The University of Florida College of Journalism and Communications awarded its $10,000 grand prize in public interest communication to Dr. Troy Campbell, assistant professor of marketing, Lindquist College of Business, University of Oregon and Aaron Kay, professor at The Fuqua School of Business, Duke University.  The prize, which celebrates peer reviewed research that informs this growing discipline, was awarded during frank, the premier gathering for social change communicators and movement builders.

Drs. Campbell and Kay were awarded the prized based on their research on “solution aversion” relating to contentious topics such as environmental degradation and climate change. Their model shows that one must address denial that stems not just from basic fear but from complicated psychological motives such as ideology and identity.
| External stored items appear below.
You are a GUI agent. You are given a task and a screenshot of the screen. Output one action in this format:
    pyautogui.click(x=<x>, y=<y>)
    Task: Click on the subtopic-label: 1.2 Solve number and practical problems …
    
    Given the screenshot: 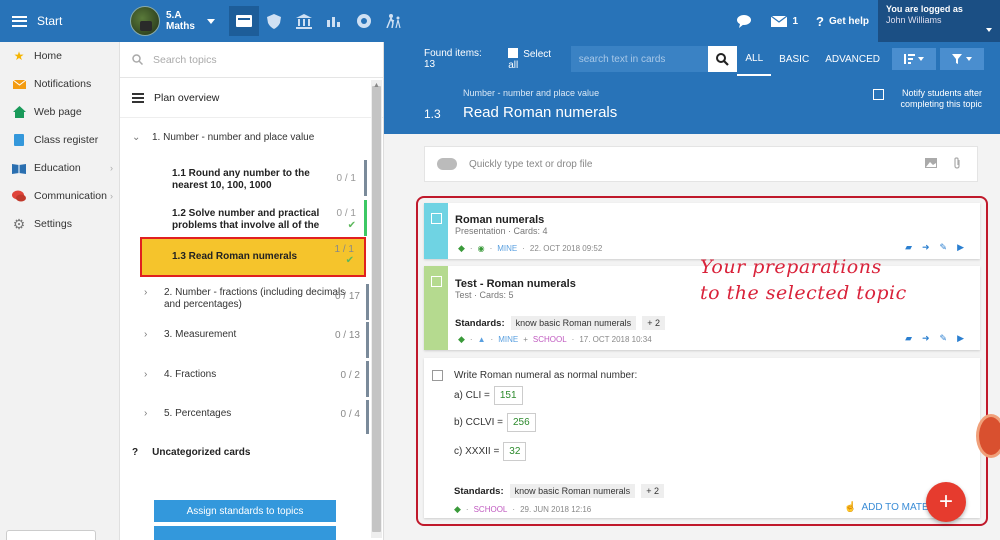 What is the action you would take?
    pyautogui.click(x=246, y=220)
    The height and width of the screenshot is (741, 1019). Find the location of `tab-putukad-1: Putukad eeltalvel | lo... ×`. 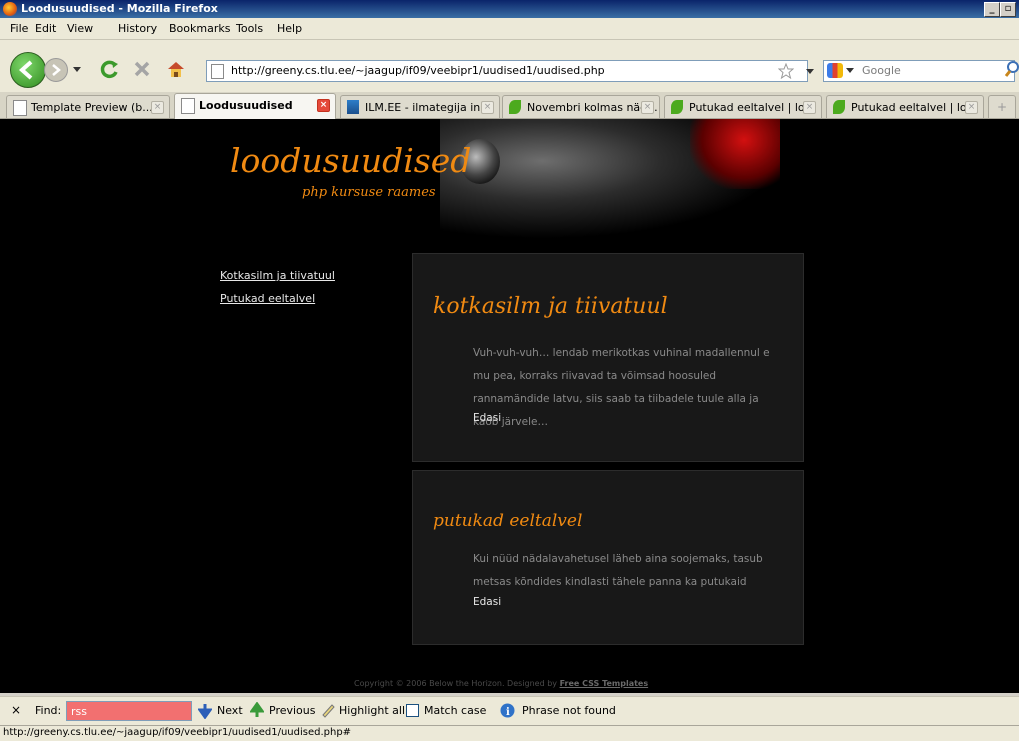

tab-putukad-1: Putukad eeltalvel | lo... × is located at coordinates (743, 106).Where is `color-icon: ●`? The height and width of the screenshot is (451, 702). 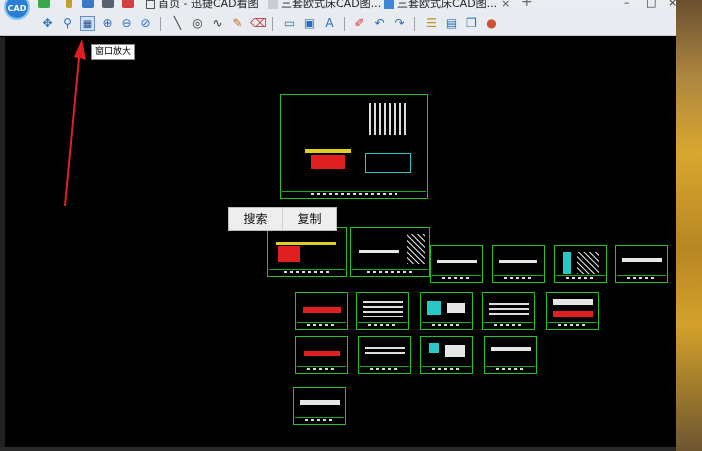
color-icon: ● is located at coordinates (492, 24). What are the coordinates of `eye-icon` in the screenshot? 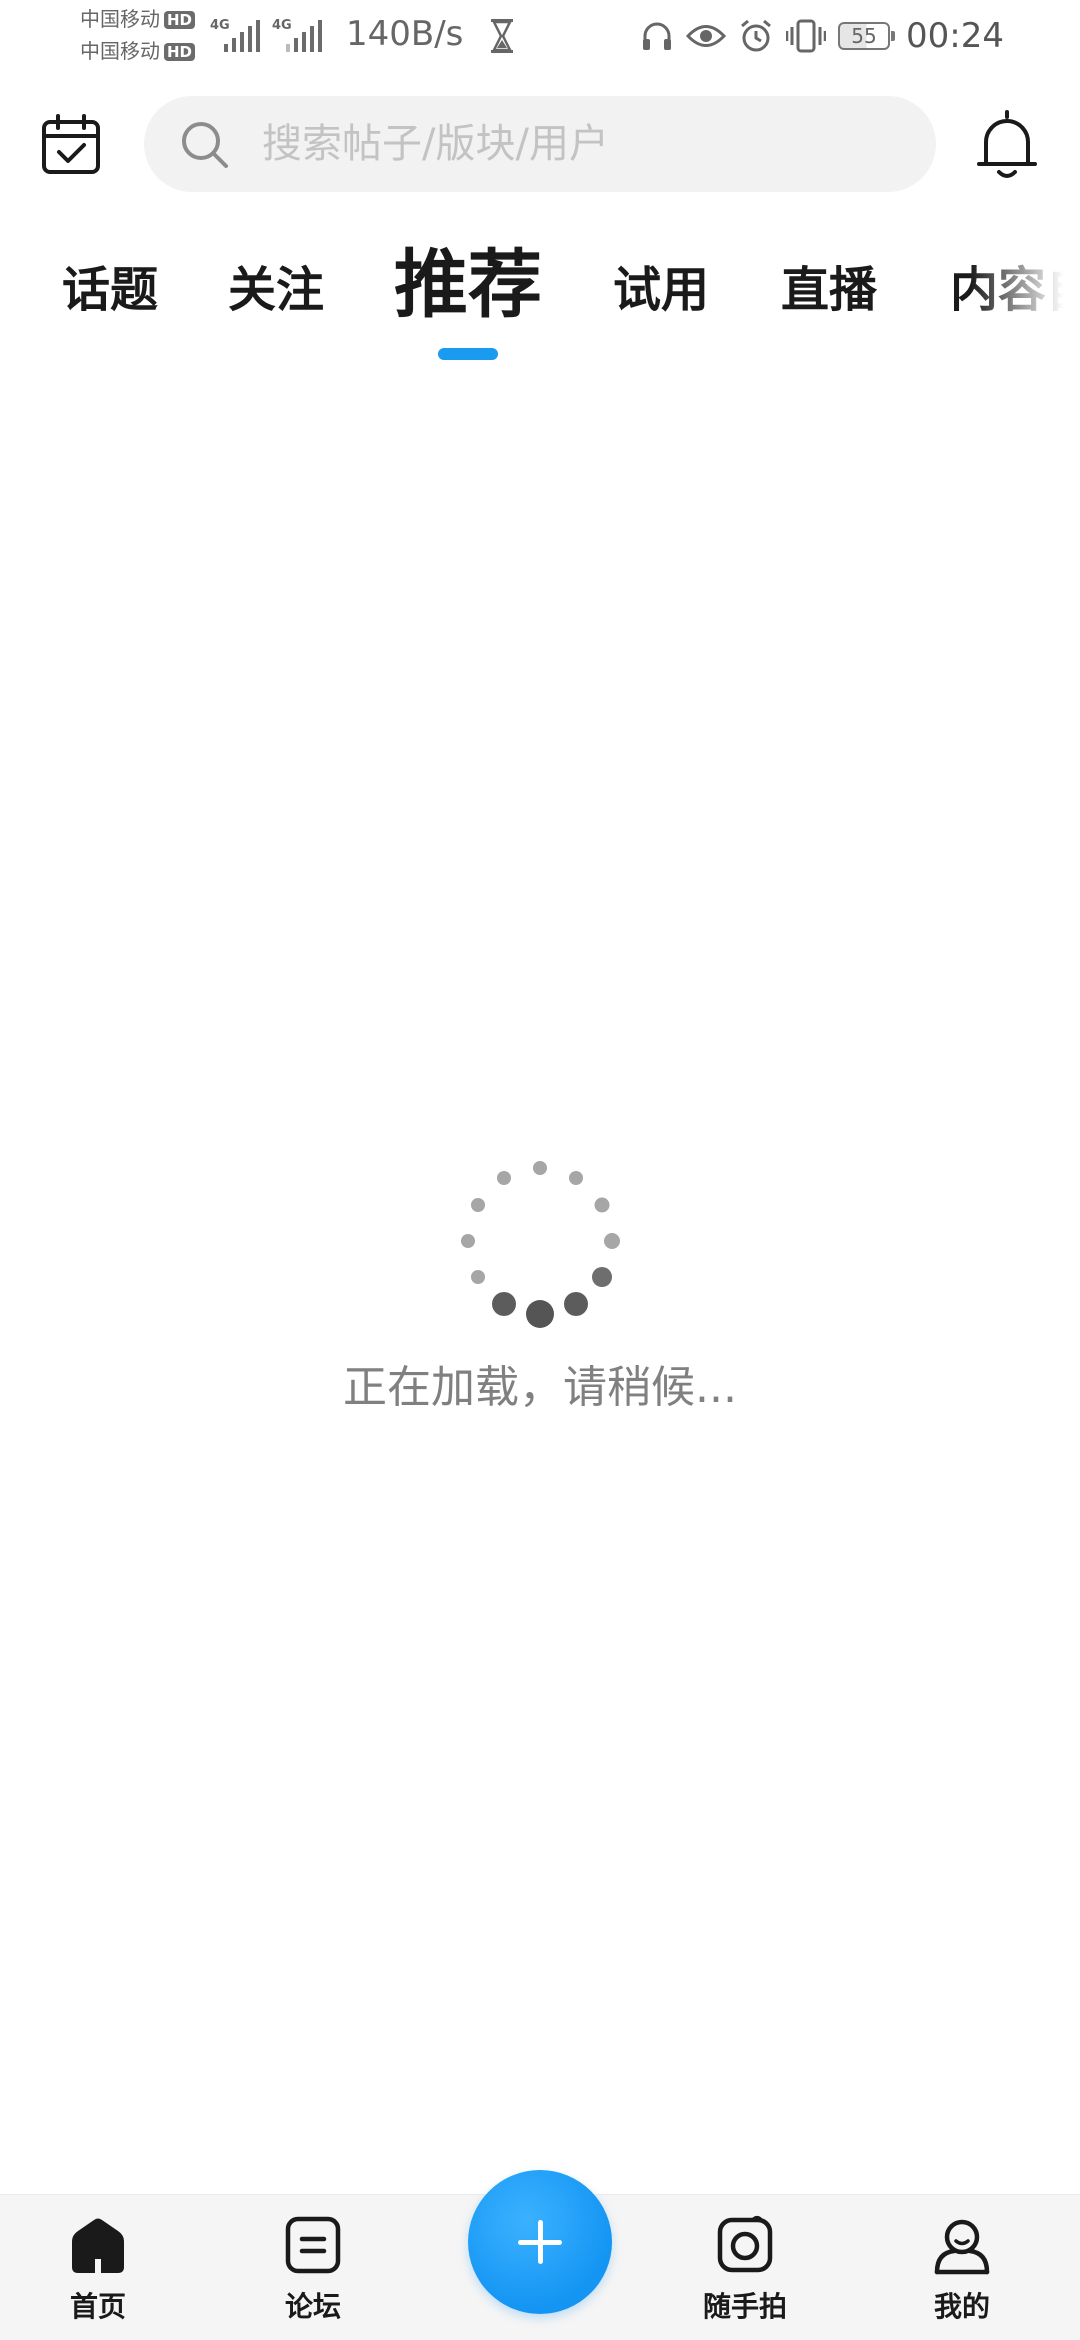 It's located at (706, 36).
Two $1,500 prizes were also awarded.  Dr. Jeff Niederdeppe, associate professor, department of communication, Cornell University, won for research that examines a variety of theory-based message strategies designed to offset resource imbalances in the debate about the pros and cons of regulating the marketing of soda, cigarettes, and prescription painkillers. Dr. Julia Daisy Fraustino, assistant professor of strategic communication at West Virginia University, and Liang Ma, doctoral candidate in communication at the University of Maryland, won for “Preparedness 101: Zombie Apocalypse”, research that places a spotlight on defining and evaluating the effectiveness of social change communication strategies surrounding risks and disasters.

The prizes are awarded from the College’s Frank and Betsy Karel Fund for research that contributes to the understanding of the public interest communication field as a unique discipline, offers insight that can improve the effectiveness of public interest communication practice, details a specific public interest communication campaign, explores evaluative measures, documents specific ways in which public interest communication differs from similar disciplines, or provides insight on how to communicate effectively.

The College, which has the nation’s only endowed chair in public interest communication, is developing public interest curriculum at the graduate and undergraduate level, supporting social change communication research and fostering a community of social change communicators and movement builders. The chair, held by Professor Ann Christiano, is endowed by Frank and Betsy Karel.